FRAGMENTO DE TEXTO »
::::::::::

El saqueo de tiendas, zapaterías y depósitos empezó muy temprano en algunas calles. En la muy extensa de Malambo, donde abundan negros y mulatos, hubo violencia desde las tres de la tarde; en el centro de la ciudad, desde las 5. Los depósitos de víveres robados fueron muy pocos: de chinos muy pobres, de algunos italianos. Los ricos almacenes de mercaderías asiáticas de las calles de Espaderos, Melchor Malo y Bodegones; algunos establecimientos europeos de ropa hecha y todas las tiendas y casas ricas de préstamos asiáticas de Zavala, Albaquitas, Paz-Soldán, Capón, Hoyos, Mercedarias y otras, fueron atacadas en la noche, antes de que las colonias extranjeras pudieran organizarse y prestar importantes servicios que salvaron la capital.

Los ladrones invadían las calles por todas partes y en grupos que vitoreaban al Perú y a Piérola, sin acordarse para nada de los chilenos, se dirigían a las calles escogidas que eran designadas a gritos por la turba. A las 8 de la noche un tiroteo nutridísimo se oía en toda la ciudad. Al principio fueron disparos hechos contra las cerraduras para forzar las puertas, o lanzados en todas direcciones como medio de intimidación. Pero desde las 10 se trabó combate que, en distintas partes, defendían las puertas de sus casas y tiendas desde los techos.

::::::::::

FILAS DE DATOS »
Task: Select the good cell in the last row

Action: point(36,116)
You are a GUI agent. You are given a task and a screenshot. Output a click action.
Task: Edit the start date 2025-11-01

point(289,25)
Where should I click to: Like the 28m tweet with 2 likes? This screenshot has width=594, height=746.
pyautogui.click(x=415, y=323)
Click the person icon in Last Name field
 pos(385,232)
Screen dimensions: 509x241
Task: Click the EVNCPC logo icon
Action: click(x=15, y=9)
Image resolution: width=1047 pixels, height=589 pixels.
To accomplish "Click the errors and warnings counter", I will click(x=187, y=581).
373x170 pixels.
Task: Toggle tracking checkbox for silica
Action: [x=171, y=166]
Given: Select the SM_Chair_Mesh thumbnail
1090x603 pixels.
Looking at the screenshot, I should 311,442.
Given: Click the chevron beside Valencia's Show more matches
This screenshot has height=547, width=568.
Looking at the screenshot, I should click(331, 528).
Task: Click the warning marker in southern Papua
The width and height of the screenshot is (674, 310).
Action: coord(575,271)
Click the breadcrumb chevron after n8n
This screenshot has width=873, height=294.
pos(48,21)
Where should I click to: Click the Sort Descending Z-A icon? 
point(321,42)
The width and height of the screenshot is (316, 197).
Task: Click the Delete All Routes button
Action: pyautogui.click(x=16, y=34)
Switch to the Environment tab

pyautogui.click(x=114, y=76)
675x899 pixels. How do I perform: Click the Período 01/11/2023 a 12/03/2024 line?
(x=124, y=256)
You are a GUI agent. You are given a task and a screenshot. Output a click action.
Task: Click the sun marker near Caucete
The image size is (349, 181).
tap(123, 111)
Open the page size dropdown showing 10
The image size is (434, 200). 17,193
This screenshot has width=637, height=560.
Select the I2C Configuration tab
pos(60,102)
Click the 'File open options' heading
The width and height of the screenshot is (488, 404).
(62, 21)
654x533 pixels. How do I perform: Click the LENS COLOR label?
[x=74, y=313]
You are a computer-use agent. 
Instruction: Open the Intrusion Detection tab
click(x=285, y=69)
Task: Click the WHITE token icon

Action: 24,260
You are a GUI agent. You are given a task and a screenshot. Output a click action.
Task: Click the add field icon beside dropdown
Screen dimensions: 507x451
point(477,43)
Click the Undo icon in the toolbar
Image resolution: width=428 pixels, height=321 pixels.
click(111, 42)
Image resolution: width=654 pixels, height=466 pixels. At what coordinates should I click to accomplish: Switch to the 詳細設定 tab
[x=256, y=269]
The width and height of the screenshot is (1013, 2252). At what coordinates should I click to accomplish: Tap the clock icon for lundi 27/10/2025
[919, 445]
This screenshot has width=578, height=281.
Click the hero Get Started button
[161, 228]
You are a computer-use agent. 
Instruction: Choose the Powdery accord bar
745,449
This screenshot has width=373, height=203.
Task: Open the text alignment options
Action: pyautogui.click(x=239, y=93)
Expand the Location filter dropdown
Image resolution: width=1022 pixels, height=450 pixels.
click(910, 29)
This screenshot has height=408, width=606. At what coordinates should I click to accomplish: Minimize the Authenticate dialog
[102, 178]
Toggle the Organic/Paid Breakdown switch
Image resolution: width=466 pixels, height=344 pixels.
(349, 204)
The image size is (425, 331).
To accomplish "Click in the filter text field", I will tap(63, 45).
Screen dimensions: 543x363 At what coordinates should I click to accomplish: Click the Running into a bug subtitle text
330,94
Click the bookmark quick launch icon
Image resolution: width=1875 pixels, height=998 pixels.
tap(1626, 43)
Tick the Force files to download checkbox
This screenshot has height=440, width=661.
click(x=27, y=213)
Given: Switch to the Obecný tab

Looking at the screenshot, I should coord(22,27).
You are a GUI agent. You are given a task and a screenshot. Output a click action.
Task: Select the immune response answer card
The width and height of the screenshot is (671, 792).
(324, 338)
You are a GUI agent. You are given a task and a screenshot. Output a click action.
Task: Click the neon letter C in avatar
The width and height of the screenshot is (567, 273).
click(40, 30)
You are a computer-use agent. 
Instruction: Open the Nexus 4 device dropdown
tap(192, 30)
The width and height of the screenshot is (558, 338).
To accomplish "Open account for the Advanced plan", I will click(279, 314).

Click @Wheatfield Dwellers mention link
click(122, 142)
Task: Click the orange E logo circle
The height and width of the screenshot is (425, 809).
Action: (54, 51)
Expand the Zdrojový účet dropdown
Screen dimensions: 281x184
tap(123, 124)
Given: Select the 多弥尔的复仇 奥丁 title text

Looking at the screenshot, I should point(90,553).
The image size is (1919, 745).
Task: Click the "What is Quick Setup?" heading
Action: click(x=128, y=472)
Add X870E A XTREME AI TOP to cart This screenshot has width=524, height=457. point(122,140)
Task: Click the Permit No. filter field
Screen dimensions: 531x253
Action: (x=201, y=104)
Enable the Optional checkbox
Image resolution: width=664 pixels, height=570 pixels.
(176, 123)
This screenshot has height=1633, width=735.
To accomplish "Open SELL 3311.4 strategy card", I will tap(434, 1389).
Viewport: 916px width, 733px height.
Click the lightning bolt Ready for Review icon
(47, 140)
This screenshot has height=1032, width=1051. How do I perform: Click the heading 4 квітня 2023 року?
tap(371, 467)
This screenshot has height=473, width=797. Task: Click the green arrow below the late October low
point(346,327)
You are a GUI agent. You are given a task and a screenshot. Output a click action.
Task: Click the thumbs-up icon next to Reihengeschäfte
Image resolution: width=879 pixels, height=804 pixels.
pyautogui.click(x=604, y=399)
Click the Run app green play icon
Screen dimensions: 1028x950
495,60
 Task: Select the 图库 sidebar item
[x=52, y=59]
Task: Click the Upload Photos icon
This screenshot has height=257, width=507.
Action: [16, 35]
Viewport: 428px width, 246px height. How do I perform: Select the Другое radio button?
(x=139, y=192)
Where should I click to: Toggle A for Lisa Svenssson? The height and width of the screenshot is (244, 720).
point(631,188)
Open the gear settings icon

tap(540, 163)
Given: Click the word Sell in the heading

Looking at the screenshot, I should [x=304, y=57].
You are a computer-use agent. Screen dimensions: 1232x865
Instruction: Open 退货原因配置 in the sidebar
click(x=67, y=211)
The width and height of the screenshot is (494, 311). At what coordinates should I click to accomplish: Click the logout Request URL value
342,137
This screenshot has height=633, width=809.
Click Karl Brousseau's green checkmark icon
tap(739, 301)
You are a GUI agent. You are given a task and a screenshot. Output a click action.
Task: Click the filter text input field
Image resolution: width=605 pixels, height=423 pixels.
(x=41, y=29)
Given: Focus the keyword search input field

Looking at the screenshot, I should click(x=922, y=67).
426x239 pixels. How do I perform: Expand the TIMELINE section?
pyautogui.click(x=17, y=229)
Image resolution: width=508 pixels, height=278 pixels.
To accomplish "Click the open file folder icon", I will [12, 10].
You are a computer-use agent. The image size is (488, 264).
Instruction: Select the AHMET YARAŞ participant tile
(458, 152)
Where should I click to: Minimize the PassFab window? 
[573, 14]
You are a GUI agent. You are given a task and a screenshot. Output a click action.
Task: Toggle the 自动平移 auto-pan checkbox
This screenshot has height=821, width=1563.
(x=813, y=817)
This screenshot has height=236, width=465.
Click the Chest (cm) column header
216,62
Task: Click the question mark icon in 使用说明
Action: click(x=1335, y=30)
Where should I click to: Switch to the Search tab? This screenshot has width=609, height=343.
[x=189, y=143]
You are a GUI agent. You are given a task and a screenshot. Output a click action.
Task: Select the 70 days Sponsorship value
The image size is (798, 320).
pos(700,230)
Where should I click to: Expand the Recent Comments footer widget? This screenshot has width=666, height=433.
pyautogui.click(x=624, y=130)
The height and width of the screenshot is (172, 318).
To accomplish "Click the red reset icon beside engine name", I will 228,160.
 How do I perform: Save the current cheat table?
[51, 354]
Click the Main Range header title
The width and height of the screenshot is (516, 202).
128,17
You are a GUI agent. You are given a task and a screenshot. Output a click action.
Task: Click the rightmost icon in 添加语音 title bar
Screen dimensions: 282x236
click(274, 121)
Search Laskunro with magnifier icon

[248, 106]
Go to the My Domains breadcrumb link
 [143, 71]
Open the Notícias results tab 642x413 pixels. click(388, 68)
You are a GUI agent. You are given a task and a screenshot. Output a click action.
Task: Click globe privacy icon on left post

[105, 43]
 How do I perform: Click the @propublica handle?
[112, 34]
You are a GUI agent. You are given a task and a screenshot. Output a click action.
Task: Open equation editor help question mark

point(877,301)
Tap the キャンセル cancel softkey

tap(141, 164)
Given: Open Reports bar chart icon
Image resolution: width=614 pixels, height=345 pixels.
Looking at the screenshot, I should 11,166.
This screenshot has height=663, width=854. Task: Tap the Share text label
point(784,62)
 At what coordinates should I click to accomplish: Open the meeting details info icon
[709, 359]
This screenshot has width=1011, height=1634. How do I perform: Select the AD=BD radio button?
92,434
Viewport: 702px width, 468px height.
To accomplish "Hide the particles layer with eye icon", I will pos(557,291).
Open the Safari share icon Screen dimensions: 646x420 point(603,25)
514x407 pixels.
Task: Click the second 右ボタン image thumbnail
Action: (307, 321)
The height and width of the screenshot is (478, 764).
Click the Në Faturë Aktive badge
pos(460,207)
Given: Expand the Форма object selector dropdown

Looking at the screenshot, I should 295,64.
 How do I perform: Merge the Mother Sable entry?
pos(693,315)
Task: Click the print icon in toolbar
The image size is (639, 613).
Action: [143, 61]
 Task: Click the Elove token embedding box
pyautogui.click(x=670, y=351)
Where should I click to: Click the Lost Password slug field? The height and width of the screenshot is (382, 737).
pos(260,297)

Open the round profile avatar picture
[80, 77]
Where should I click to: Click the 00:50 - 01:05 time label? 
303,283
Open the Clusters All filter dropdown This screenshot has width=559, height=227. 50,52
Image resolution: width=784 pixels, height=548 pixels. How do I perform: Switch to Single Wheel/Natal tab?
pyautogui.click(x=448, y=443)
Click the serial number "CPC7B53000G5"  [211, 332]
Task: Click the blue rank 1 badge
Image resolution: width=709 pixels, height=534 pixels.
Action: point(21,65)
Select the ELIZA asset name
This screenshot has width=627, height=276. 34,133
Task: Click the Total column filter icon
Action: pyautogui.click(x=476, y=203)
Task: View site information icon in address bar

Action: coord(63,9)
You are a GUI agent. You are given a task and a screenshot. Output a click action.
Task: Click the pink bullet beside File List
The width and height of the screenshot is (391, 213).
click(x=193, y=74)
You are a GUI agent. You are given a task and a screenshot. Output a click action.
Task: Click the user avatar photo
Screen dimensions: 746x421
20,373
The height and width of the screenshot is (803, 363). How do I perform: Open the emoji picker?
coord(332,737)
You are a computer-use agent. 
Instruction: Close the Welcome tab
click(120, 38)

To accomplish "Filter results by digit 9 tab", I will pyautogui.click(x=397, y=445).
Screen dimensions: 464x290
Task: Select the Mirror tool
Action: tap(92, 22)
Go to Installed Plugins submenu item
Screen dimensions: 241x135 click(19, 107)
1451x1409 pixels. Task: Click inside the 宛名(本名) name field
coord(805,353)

::::::::::

LISTA DE TAREAS »
1 > Según el fragmento de texto, ¿desde qué hora hubo violencia en la calle de Malambo?
2 > Resume el fragmento de texto en dos oraciones.
3 > Indica si cada afirmación concuerda con el fragmento de texto y cita las palabras que lo deciden: (a) Los depósitos de víveres robados fueron numerosos. (b) Los grupos de ladrones vitoreaban a Piérola. (c) Los primeros disparos se hicieron contra las cerraduras para forzar las puertas.

RESPUESTAS »
1 > Desde las tres de la tarde.

2 > El saqueo de tiendas, zapaterías y depósitos empezó temprano, con violencia en Malambo desde las tres de la tarde y en el centro desde las cinco, y por la noche fueron atacados ricos almacenes asiáticos, algunos establecimientos europeos y casas de préstamos antes de que las colonias extranjeras pudieran organizarse. Grupos de ladrones que vitoreaban al Perú y a Piérola se dirigían a las calles designadas a gritos por la turba, y a las 8 de la noche se oía un tiroteo nutridísimo en toda la ciudad.

3 >
(a) No: "Los depósitos de víveres robados fueron muy pocos".
(b) Sí: "en grupos que vitoreaban al Perú y a Piérola".
(c) Sí: "Al principio fueron disparos hechos contra las cerraduras para forzar las puertas".